📖 Guida

Grecia: Sifnos, gastronomia e sentieri costieri

la
lauro_79

Sifnos è l'isola delle Cicladi che unisce una cucina straordinaria a percorsi a picco sul mare, un posto dove il cibo e la natura si incontrano senza compromessi. Per me il periodo migliore è la primavera, maggio o giugno, quando le erbe selvatiche sono ancora rigogliose e i sentieri non sono invasi dal caldo. L'autunno funziona altrettanto bene, ma a maggio si trova il miglior equilibrio tra sole e folla ridotta.

Per arrivare ho preso un traghetto da Pireo, circa tre ore e mezza con il veloce, oppure ci si può imbarcare da altre isole come Milos o Paros. Il budget è medio: una camera semplice costa sui 60-80 euro a notte, ma mangiando street food come i ceci fritti o le frittelle di formaggio si spende poco. Per muoversi meglio noleggiare uno scooter o una macchina, i bus locali sono scarsi e poco frequenti. Quanto tempo serve? Almeno quattro o cinque giorni, per coprire i sentieri costieri principali e assaggiare i piatti tipici in più villaggi.

Cosa non perdere assolutamente: il tratto da Kastro a Platis Gialos, con viste che mozzano il fiato, e la taverna di Dimitris ad Apollonia per le capesante gratinate. Invece da evitare i ristoranti del porto a Kamares, troppo cari e con porzioni standardizzate. Un aspetto negativo è la scarsità di segnaletica su alcuni sentieri, capita di perdersi senza cartelli chiari. Consiglio specifico che non trovate sulle guide: portatevi una borraccia, l'acqua del rubinetto è potabile in molti posti ma le fontanelle pubbliche sono rare, meglio chiedere nei bar prima di partire per un'escursione.

5 Commenti

per partecipare alla discussione

LU
luxtrip92

Io non capisco chi si accontenta di camere da 80 euro. Per me la vacanza vuole dire comfort e niente rinunce: solo hotel di lusso e ristoranti stellati. Se devo risparmiare, meglio cambiare destinazione.
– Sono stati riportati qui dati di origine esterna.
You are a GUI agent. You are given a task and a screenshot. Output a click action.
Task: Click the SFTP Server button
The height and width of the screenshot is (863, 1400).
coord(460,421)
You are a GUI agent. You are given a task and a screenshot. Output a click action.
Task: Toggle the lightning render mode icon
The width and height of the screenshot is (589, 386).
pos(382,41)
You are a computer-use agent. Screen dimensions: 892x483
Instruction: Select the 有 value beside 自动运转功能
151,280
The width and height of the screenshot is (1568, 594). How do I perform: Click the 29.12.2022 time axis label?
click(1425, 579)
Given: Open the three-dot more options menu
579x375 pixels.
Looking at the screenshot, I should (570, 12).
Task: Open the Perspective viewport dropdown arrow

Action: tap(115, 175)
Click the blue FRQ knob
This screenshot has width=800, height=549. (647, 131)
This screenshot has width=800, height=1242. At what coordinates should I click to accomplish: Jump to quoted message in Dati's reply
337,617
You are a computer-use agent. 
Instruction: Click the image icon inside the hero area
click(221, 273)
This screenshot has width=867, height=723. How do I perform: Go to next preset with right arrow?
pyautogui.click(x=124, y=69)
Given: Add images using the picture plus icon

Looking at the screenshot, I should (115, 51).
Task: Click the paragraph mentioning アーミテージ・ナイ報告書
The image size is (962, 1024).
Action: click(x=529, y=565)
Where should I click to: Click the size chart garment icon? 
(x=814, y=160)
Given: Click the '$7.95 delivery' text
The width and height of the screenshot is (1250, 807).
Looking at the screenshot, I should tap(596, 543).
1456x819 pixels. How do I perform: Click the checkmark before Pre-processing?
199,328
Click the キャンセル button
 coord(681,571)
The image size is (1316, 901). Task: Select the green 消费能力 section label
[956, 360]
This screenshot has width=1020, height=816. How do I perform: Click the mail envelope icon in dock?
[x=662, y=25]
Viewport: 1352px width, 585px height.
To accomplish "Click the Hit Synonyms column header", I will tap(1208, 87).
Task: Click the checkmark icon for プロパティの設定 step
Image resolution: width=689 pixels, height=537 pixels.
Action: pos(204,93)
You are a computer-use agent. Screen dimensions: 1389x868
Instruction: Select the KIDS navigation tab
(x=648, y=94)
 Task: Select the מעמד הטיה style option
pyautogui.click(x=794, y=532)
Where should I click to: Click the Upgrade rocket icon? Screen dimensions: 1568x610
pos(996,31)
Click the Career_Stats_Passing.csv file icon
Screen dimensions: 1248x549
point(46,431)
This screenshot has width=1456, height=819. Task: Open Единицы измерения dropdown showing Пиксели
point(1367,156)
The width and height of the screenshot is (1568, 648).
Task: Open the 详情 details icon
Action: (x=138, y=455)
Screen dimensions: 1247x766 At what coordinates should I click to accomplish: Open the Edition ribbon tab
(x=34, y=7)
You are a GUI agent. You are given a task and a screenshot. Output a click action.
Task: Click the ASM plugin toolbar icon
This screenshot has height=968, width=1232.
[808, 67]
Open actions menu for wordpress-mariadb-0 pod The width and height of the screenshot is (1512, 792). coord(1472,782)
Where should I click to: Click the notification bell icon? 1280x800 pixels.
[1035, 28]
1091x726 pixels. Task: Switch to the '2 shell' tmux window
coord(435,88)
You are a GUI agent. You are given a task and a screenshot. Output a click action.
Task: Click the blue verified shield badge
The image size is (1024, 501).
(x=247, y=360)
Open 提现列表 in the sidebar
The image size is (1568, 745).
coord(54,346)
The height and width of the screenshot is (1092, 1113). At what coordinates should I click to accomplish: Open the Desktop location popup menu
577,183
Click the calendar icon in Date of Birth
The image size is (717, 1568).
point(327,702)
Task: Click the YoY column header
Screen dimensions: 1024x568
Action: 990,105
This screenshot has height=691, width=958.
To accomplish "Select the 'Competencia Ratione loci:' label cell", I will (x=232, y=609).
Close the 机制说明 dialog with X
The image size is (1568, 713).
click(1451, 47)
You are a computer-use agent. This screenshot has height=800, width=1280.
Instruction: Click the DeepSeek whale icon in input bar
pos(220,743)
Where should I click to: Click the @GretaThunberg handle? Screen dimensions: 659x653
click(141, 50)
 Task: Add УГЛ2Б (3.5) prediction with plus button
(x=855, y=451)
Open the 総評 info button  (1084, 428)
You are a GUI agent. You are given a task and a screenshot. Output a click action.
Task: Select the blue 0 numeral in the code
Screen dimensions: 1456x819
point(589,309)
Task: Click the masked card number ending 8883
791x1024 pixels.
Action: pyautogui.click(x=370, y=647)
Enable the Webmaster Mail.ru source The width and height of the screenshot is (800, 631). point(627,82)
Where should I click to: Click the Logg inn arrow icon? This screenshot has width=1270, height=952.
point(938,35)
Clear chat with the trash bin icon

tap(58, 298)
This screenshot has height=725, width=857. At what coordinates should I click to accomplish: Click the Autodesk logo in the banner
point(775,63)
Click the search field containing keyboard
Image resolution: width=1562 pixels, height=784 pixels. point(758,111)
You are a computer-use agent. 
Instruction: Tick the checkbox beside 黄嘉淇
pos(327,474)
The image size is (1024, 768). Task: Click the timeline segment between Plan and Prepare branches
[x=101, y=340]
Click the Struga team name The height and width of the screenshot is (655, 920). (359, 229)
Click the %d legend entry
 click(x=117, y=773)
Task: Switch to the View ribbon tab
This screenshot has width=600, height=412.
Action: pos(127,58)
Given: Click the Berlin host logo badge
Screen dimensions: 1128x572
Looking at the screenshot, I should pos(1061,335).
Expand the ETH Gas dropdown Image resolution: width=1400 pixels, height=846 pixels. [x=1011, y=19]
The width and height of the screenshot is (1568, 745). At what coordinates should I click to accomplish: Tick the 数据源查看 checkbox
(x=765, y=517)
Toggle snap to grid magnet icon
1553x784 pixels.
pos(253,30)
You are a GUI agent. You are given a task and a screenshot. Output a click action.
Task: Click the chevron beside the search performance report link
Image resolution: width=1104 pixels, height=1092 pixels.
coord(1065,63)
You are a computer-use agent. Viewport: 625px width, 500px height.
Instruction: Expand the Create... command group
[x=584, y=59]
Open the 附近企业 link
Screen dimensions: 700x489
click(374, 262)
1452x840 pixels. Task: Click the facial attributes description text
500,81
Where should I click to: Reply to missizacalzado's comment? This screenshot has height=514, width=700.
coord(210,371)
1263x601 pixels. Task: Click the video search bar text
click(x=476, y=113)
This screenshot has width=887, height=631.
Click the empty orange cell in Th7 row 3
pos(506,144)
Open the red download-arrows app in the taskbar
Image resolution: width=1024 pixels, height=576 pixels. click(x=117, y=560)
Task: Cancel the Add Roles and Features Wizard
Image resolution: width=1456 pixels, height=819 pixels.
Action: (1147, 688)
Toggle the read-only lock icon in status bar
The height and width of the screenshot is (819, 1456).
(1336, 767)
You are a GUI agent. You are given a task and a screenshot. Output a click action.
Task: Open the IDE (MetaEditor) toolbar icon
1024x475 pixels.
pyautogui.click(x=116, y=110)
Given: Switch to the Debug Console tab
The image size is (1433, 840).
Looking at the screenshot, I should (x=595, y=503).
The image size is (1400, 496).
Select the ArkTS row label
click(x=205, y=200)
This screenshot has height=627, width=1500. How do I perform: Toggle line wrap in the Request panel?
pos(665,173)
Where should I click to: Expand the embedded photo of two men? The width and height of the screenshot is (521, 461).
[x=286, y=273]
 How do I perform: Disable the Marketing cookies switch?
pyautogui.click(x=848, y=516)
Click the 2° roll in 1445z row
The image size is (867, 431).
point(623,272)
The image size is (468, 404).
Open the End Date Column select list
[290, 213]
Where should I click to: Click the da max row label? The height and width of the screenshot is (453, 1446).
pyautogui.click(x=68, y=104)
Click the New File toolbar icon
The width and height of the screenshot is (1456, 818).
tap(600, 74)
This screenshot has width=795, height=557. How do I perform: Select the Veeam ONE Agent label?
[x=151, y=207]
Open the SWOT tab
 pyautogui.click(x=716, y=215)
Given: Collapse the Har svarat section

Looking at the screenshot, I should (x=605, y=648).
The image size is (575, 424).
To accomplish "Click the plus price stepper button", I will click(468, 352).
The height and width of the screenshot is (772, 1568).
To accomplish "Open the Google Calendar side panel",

Allora luxtrip92, ma ti rendi conto che se vai solo in hotel di lusso perdi completamente l’anima del posto? Ci sono stato a maggio e la vera esperienza è nei vicoli e nei piatti da street food, non in una sala da pranzo stellata. Il comfort non è tutto: l’autenticità non si compra con una camera da 300 euro.

be
benny75

Generalizzi: un hotel di lusso può essere il miglior trampolino per l'anima del posto.

la
lauro_79

Caro pianeta_piatta, il mio post parlava proprio di un ristorante stellato che interpreta la tradizione locale con ingredienti del mercato rionale, non di un hotel di lusso. Sono d'accordo che l'anima del posto si respiri nei vicoli, ma a volte si trova anche in chi sa elevare quella stessa anima senza tradirla.

ag
ago_70

A maggio ho mangiato ceci fritti da un chiosco sulla spiaggia.